As we are so often taught to not ‘air our dirty laundry,’ the installation antithetically brings into the public space—via curses and bodily fluids—expressions of anger and hatred towards a situation that it is commonly expected to be dealt with only privately. The artworks embody personal feelings and speak directly to the sentiments of betrayal, abuse, and violation. The artist stresses the importance of embodiment in order to ensure that anger can lead to severance and rebirth through the redefinition of one’s identity both personally and politically.
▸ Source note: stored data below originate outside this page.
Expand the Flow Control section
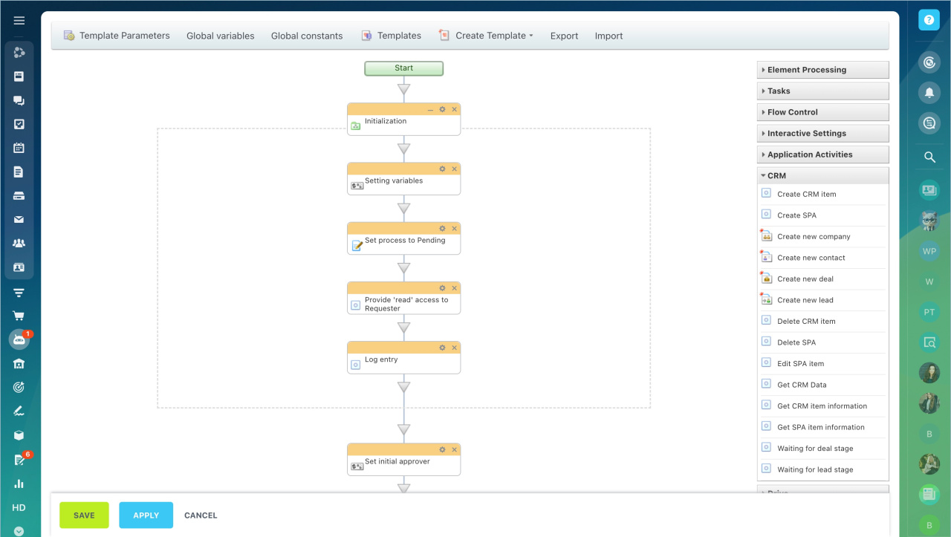951x537 pixels. point(822,112)
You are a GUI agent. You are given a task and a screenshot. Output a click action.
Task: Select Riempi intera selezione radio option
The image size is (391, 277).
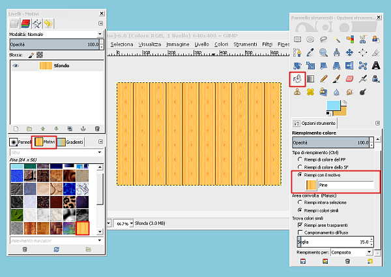point(300,203)
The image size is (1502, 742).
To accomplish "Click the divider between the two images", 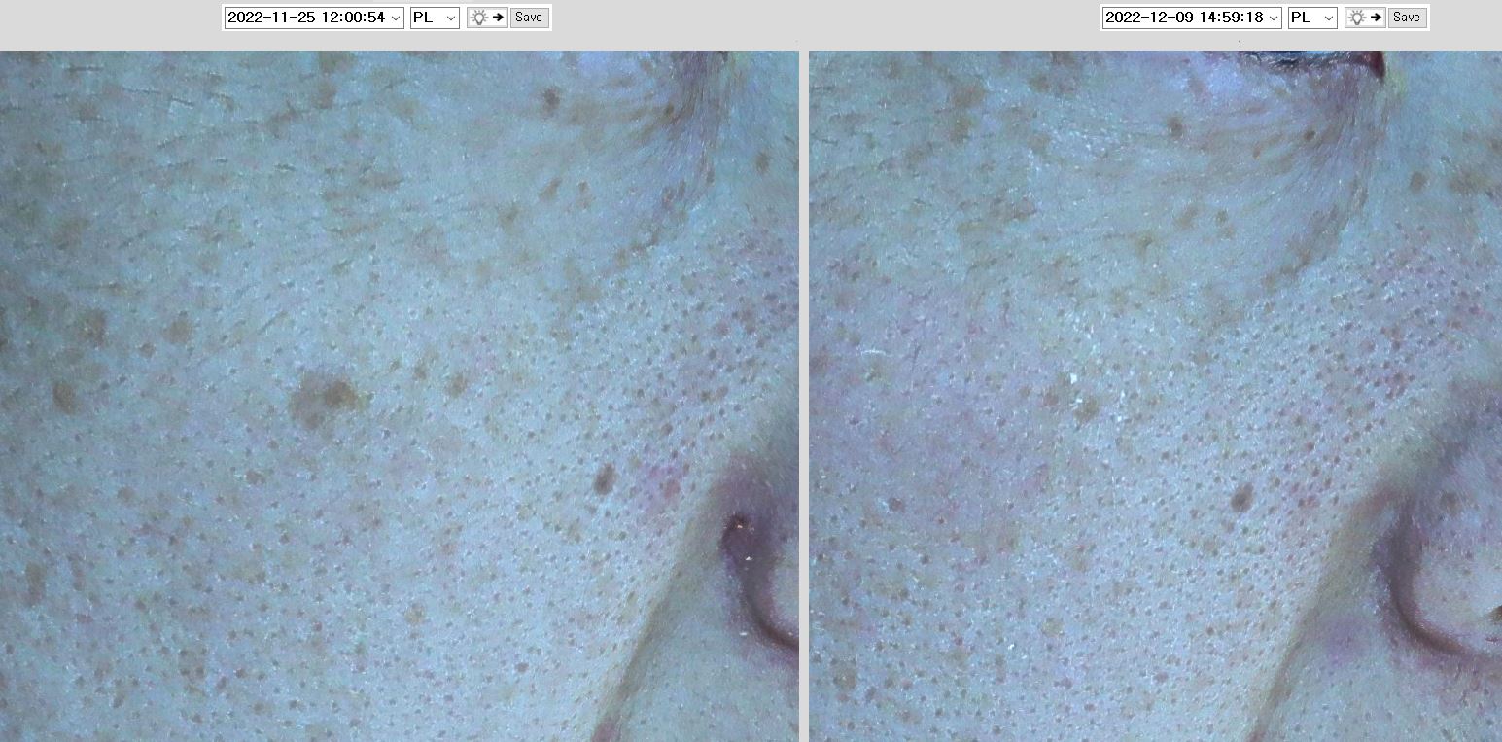I will [x=803, y=389].
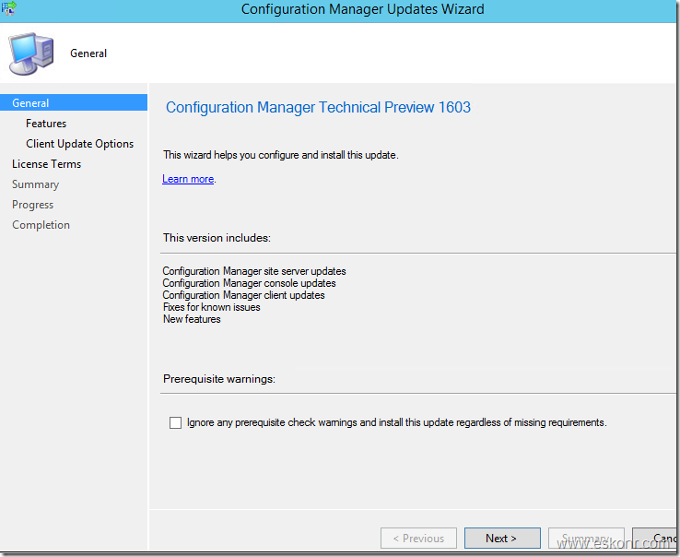This screenshot has width=680, height=557.
Task: Choose the Progress step in the sidebar
Action: (x=32, y=205)
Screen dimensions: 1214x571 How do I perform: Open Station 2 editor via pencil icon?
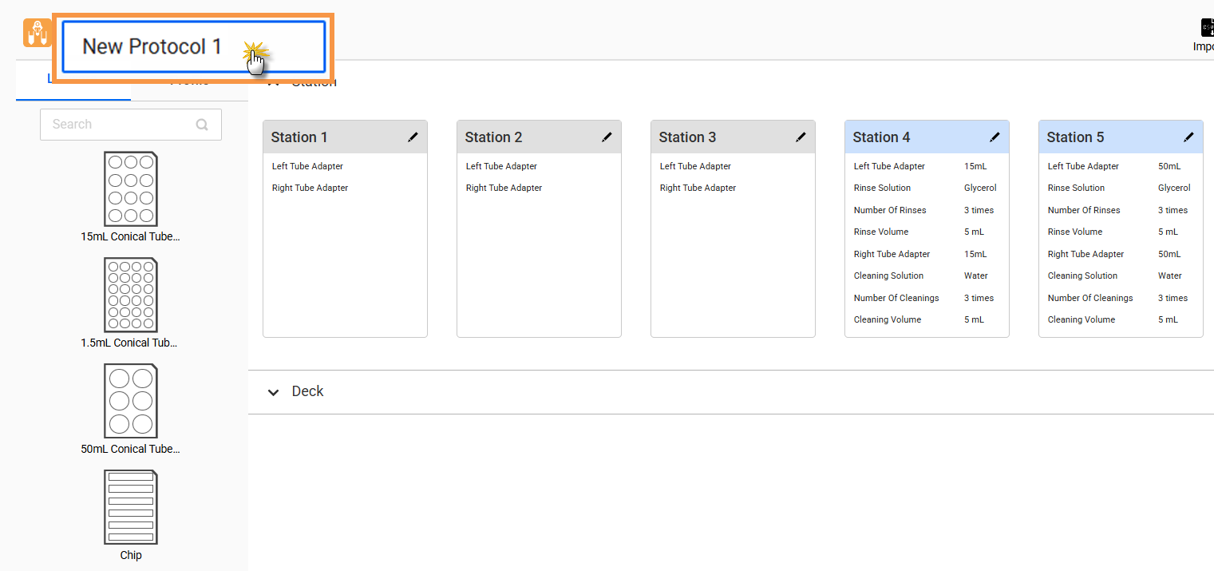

“I wish for this anger to be directed towards a person in order to ensure that they—the selfish politicians of this nation-state—will not come back knocking at my door with ideas of social responsibility, service, and community participation. If these concepts have no value in a free market society, then there is no reason for me to engage any longer. As post-citizens within post-democracies, we no longer have any responsibility toward a nation-state that has moved beyond the idea of social contract. If we live in post-nation-states, requests for my social responsibility, service, and community participation have to be acquired through payments in hard cash, since we are paying for a miserable existence in these advanced-capitalistic societies. Yes, the message of the artwork to the ex-lover and the ex-state is that we are moving on and please don’t come knocking!”

Knock, Knock, Knocking was realized with the support of The Museum of Contemporary Cuts, Arts Administration at Boston University, and the Friends of Thessaloniki’s New Waterfront Association.

 

Artist Bio

Lanfranco Aceti works as an artist, curator, and academic. He is a research affiliate and visiting professor at ACT @ MIT and director of the Arts Administration Program at Boston University. He has exhibited numerous personal projects including Car Park, a public performance in the UK at the John Hansard Gallery; Who The People? an installation artwork acquired in its entirety by the Chetham’s Library and Museum in Manchester; Sowing and Reaping, installation artworks acquired in their entirety by the National Museum of Contemporary Art of Cyprus; and Hope Coming On a site-specific choral performance he designed with the Museum of Fine Arts Boston and realized in front of Turner’s Slave Ship. In 2017, Aceti prepared a series of new artworks for an exhibition entitled Shimmer and curated by Irini Papadimitriou (V&A) at the Tobazi Mansion in Hydra, a new large choral performance titled Accursed for the Thessaloniki Biennial in Greece; and Knock, Knock, Knocking a public space installation in the Mediterranean Garden Pavilion of the New Sea Waterfront of Thessaloniki.

Curators’ Bio

Camilla Boemio is a writer, curator, university consultant and theorist whose practice deals with investigating the politics of participation in curatorial practices, the intersection of culture, the social architecture, politics and contemporary aesthetics. In 2016, she was the curator of Diminished Capacity the first Nigerian Pavilion at the 15th International Architecture Exhibition of the Venice Biennale. In 2017 In 2017, she curated Delivering Obsolescence: Art Bank, Data Bank, Food Bank a Special Project at the 5th Odessa Biennale of Contemporary Art. Boemio co-founded, with Fabrizio Orsini, and directed the thematic AAC Platform in Rome. She is member of AICA (International Association of Arts Critics) and she is curator at Artist Pension Trust.